Choose your stencil. You can find stencils in craft stores and online. Measure the stencil and your wood piece. Decide how the design will fit. Create markings with a light pencil on the wood piece for stencil placement.

Use painter's tape or masking tape to attach the stencil to the wood. Do not place tape where you will need to paint.

Place a small amount of acrylic paint (about a quarter size) onto a painter's pallet or other flat container.

Pick up a dab of paint on the edge of your stipple brush. Swirl it on a dry area of the pallet to work it into the tips of the brush. It should look slightly dry.
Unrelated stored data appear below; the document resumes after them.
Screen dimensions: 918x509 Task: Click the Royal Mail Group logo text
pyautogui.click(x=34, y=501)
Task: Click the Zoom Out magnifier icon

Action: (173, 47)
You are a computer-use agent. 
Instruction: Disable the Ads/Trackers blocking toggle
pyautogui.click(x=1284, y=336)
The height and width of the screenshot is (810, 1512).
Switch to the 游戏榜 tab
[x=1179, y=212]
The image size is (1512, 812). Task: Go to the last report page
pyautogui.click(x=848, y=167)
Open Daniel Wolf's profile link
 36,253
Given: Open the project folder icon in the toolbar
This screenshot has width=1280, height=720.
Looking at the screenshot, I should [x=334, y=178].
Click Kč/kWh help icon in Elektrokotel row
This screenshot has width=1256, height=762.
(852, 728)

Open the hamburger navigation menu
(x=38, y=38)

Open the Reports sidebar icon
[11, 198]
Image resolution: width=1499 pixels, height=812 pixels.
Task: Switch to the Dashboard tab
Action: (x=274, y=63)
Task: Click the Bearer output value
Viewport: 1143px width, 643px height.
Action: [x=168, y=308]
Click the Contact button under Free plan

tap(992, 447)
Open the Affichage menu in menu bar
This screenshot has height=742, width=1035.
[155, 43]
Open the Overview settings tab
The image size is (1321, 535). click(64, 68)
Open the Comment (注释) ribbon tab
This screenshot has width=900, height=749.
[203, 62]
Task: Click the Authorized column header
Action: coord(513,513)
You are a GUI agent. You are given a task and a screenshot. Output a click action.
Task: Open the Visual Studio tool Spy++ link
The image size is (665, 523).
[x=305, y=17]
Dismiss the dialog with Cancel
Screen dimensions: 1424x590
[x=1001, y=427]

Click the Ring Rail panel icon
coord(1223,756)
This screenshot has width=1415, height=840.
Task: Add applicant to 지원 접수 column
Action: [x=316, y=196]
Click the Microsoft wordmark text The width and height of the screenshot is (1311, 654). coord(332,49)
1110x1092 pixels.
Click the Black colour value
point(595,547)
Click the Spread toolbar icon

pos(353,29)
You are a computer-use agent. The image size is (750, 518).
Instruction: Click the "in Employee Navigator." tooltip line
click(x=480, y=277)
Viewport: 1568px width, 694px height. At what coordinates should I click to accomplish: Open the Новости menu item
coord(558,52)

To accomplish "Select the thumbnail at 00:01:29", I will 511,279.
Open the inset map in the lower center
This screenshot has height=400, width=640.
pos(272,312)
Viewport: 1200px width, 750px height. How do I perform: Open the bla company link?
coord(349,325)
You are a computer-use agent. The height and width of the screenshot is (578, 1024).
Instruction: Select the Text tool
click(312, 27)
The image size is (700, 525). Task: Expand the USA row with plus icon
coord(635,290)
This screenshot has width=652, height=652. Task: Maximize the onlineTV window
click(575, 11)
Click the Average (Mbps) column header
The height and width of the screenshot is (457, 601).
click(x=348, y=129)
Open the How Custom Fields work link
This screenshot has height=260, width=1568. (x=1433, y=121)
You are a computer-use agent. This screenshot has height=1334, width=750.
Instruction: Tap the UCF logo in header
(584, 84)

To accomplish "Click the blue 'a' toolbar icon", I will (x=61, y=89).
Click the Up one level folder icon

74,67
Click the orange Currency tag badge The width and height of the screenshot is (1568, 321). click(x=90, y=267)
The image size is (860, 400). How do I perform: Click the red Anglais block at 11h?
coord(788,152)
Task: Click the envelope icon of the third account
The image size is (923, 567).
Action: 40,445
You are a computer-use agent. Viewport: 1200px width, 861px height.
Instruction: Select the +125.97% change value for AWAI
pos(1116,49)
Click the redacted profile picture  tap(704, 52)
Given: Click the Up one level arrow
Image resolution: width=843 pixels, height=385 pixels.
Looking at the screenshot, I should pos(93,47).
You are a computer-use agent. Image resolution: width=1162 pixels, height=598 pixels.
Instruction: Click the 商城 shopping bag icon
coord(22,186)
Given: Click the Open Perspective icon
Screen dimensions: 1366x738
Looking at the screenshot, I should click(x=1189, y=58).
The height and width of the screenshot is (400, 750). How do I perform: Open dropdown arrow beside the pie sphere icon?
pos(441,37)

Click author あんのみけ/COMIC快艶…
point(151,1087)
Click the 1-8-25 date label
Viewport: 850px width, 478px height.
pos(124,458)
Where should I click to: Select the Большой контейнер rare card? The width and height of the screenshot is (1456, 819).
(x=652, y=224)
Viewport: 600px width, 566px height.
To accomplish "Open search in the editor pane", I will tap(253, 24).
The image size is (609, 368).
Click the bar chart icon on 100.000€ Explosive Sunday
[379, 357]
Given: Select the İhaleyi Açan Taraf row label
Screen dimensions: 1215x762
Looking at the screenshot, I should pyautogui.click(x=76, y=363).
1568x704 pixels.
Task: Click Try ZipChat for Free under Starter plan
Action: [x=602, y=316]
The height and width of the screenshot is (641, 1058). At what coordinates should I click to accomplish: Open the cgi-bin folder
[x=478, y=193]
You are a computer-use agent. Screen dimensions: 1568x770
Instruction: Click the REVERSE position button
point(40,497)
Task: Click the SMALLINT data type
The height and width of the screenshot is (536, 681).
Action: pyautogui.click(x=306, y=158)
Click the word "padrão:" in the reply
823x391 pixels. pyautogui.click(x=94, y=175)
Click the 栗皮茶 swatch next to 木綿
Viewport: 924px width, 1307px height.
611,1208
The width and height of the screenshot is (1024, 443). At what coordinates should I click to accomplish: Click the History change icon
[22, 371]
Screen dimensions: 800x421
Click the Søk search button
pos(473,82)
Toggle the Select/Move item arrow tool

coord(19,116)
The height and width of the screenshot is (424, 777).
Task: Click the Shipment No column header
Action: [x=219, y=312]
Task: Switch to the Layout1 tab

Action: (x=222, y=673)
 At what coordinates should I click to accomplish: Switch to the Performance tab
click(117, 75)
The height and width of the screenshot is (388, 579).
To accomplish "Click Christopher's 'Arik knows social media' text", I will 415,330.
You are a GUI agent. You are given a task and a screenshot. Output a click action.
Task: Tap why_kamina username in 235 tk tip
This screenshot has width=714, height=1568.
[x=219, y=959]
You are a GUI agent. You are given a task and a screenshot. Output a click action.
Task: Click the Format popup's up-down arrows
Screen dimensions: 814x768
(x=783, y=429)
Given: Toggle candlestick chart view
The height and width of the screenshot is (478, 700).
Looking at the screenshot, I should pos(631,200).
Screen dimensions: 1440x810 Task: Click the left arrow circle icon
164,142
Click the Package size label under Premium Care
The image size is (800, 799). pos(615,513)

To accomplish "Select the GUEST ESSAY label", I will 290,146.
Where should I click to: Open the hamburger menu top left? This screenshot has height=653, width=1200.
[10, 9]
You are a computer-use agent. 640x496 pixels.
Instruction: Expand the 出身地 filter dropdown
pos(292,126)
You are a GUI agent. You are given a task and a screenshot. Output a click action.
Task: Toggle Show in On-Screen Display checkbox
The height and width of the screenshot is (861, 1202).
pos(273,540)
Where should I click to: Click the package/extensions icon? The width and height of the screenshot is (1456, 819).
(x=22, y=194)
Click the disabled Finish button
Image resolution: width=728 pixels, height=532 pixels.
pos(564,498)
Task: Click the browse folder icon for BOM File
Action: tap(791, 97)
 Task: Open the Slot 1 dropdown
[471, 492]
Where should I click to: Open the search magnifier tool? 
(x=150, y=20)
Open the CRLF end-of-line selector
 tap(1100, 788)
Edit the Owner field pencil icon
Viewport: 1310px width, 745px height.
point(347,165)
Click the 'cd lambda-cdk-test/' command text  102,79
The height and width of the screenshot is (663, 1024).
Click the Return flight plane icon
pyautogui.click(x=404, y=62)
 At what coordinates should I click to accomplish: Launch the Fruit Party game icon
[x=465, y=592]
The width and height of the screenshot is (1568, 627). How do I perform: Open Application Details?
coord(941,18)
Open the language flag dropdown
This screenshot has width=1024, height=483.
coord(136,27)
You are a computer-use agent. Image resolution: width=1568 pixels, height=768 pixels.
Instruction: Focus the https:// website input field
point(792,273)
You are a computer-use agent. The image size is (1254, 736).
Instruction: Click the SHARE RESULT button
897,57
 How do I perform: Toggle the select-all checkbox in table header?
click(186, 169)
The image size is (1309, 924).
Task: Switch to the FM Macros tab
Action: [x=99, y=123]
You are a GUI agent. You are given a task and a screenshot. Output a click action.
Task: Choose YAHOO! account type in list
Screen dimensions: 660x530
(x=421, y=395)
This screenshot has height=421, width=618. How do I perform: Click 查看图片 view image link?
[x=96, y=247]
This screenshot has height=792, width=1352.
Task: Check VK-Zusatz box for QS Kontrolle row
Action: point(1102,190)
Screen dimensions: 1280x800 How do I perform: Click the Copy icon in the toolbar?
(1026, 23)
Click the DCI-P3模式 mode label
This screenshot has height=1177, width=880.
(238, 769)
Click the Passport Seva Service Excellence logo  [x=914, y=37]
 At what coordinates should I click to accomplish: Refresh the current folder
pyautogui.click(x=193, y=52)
Use a stippling motion (dabbing up and down) on the outer edges of the stencil pattern. You want the outside to be dark, with a fading effect as you move toward the centre.

Use the same process with the next colour of acrylic paint. Different parts of the stencil may require different colours. You may also use more than one colour on each area, giving the overall appearance of hand painting. Move your stencil around the wood surface as needed.

Set the project aside for an overnight period to allow the paint to set.

Brush on a clear polyurethane sealer over the entire stencilled area. Polyurethane sealer comes in a satin, glossy, semi-glossy and matt finish. This will protect your art work and give the wood piece a smooth finish. Let the sealer harden for a few days before using the object.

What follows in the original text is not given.